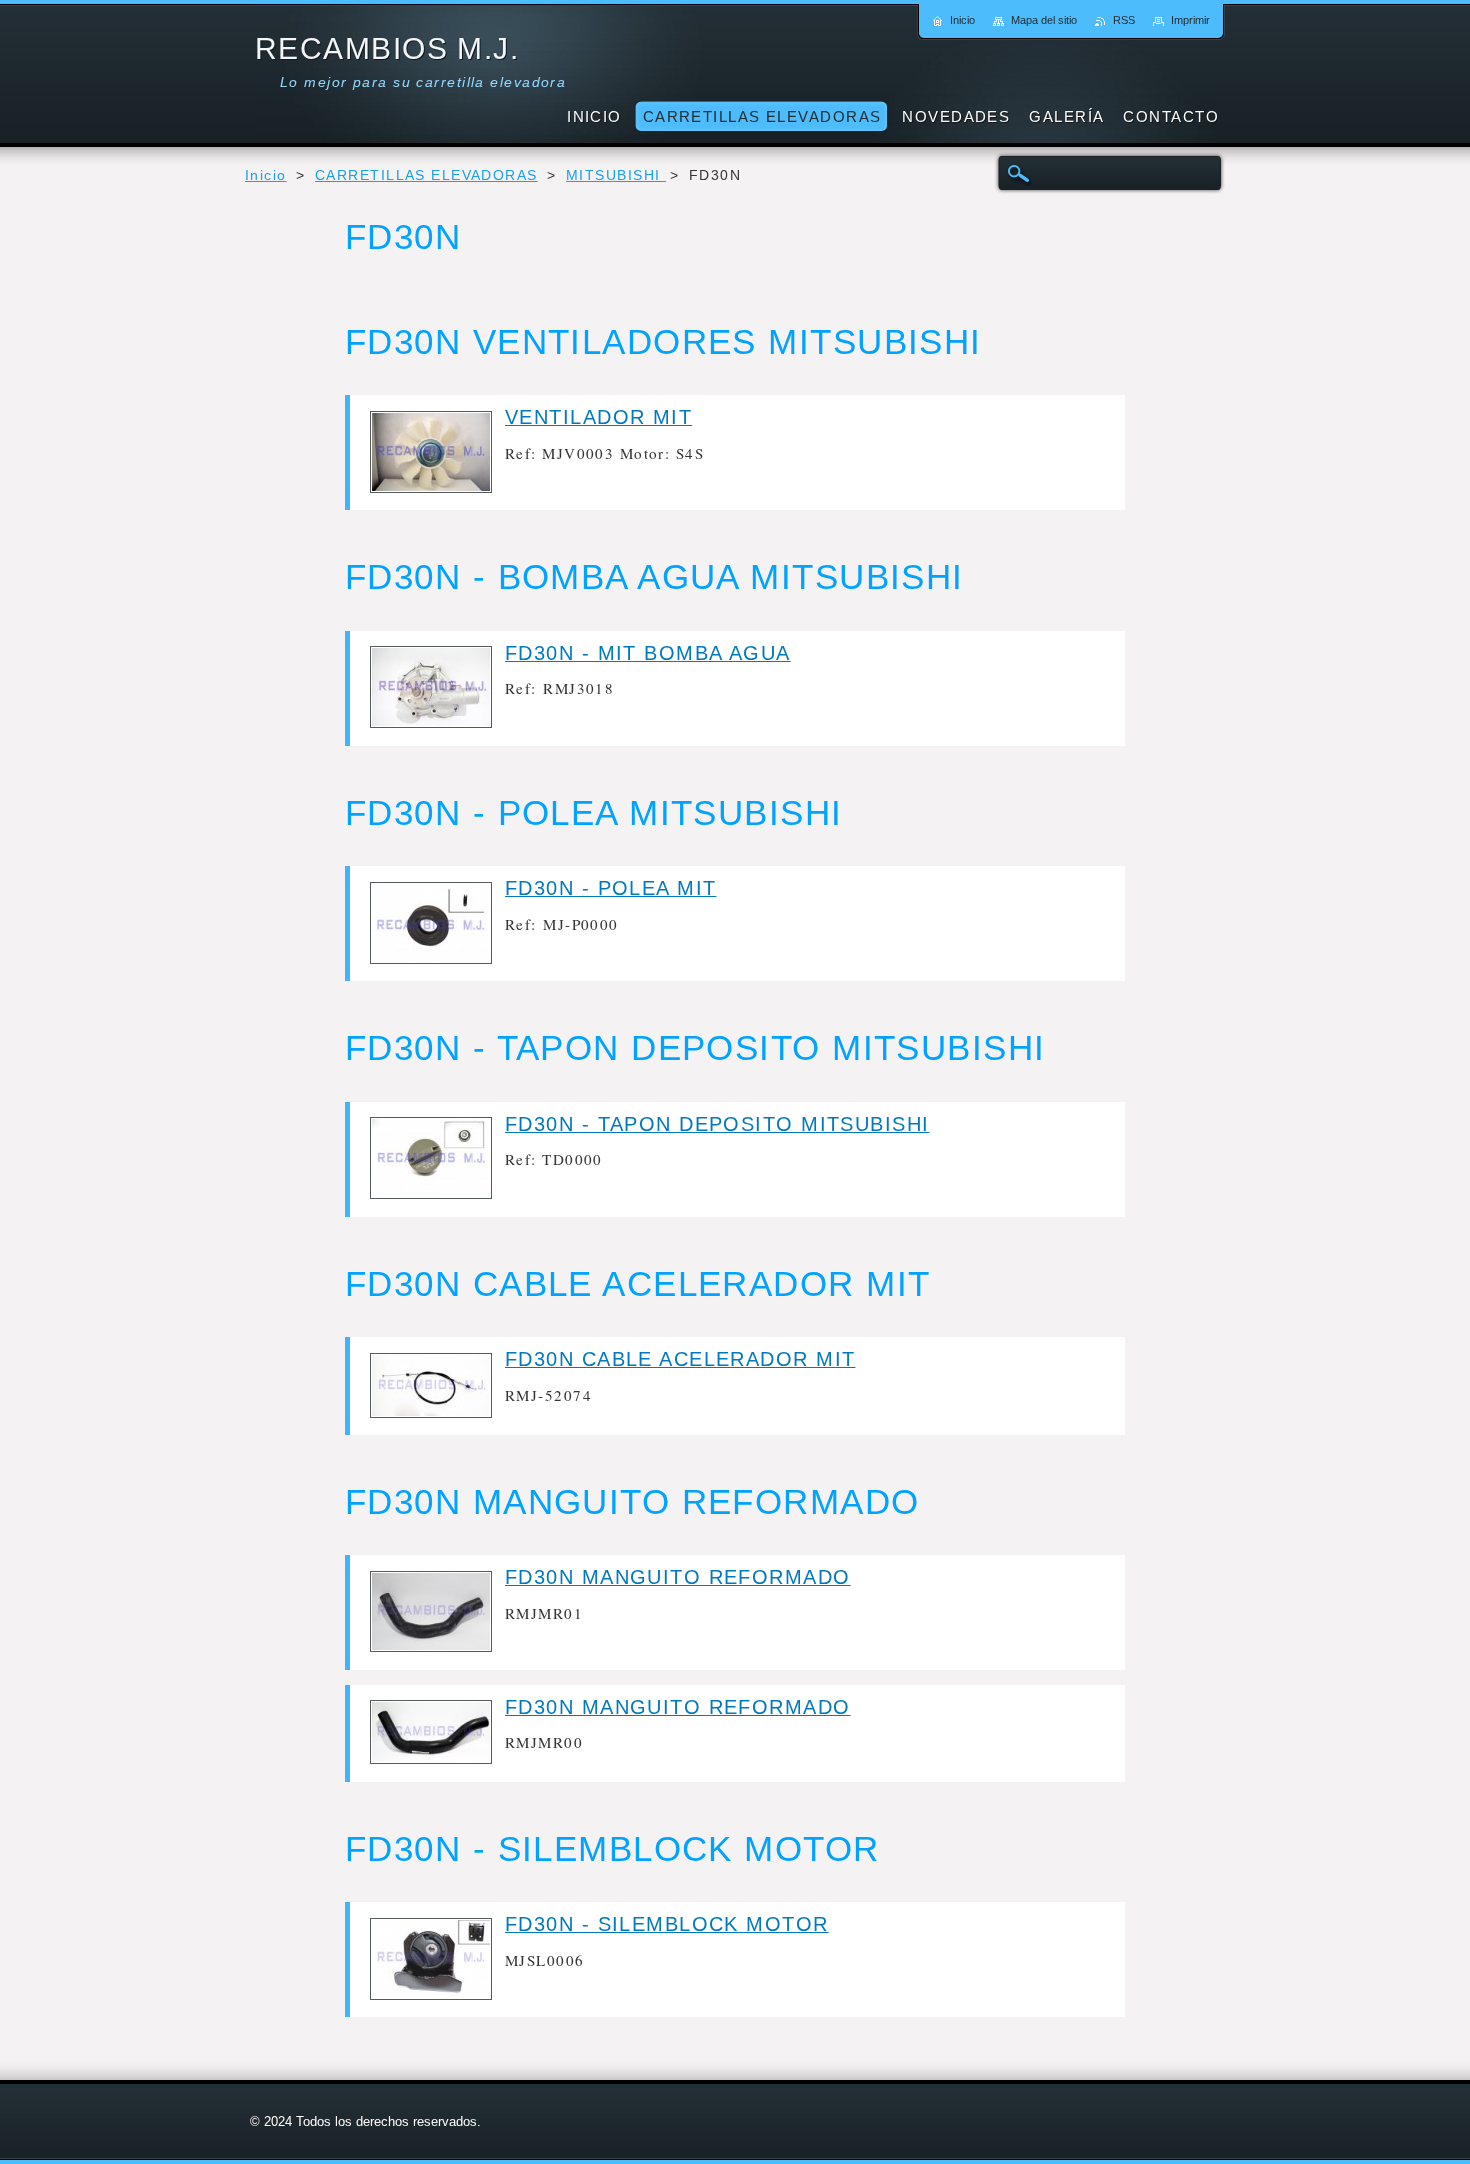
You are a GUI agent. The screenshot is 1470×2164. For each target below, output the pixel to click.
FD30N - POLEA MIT (610, 888)
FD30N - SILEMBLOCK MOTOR (667, 1924)
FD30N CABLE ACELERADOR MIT (680, 1359)
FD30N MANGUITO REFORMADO (678, 1577)
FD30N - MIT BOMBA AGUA (648, 653)
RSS (1124, 20)
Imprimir (1190, 20)
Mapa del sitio (1044, 20)
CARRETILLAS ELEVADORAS (426, 175)
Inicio (266, 175)
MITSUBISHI (616, 175)
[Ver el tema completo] (431, 487)
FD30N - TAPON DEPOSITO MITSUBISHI (717, 1124)
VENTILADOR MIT (598, 417)
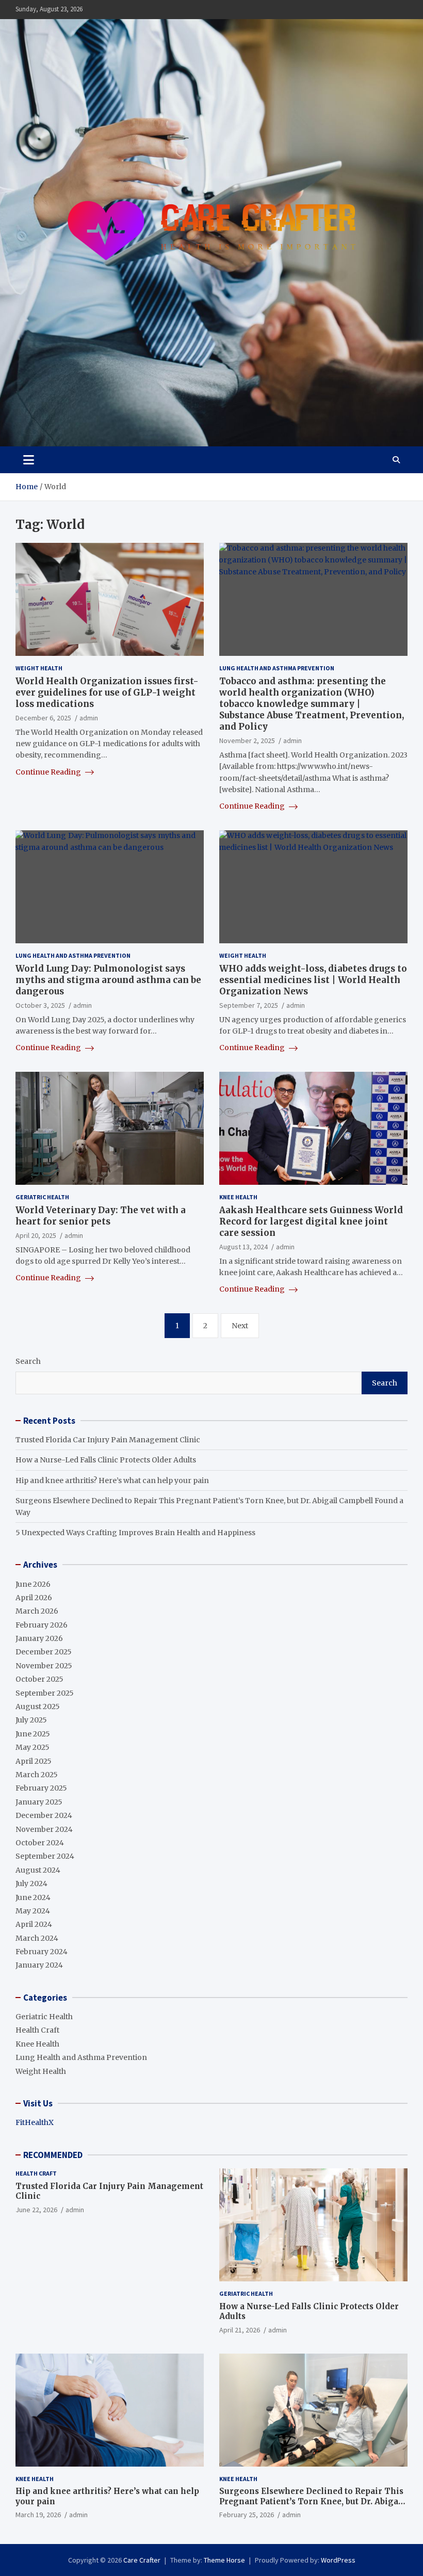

#####

» **INSTRUCTIONS TO FOLLOW**: An exact copy is needed of every line from the line containing "[Ver el tema completo] (431, 487)" to the last line of the records; pictures stay out of it.

» **SOLUTION FOR THIS TASK**:
[Ver el tema completo] (431, 487)
FD30N - TAPON DEPOSITO MITSUBISHI (717, 1124)
VENTILADOR MIT (598, 417)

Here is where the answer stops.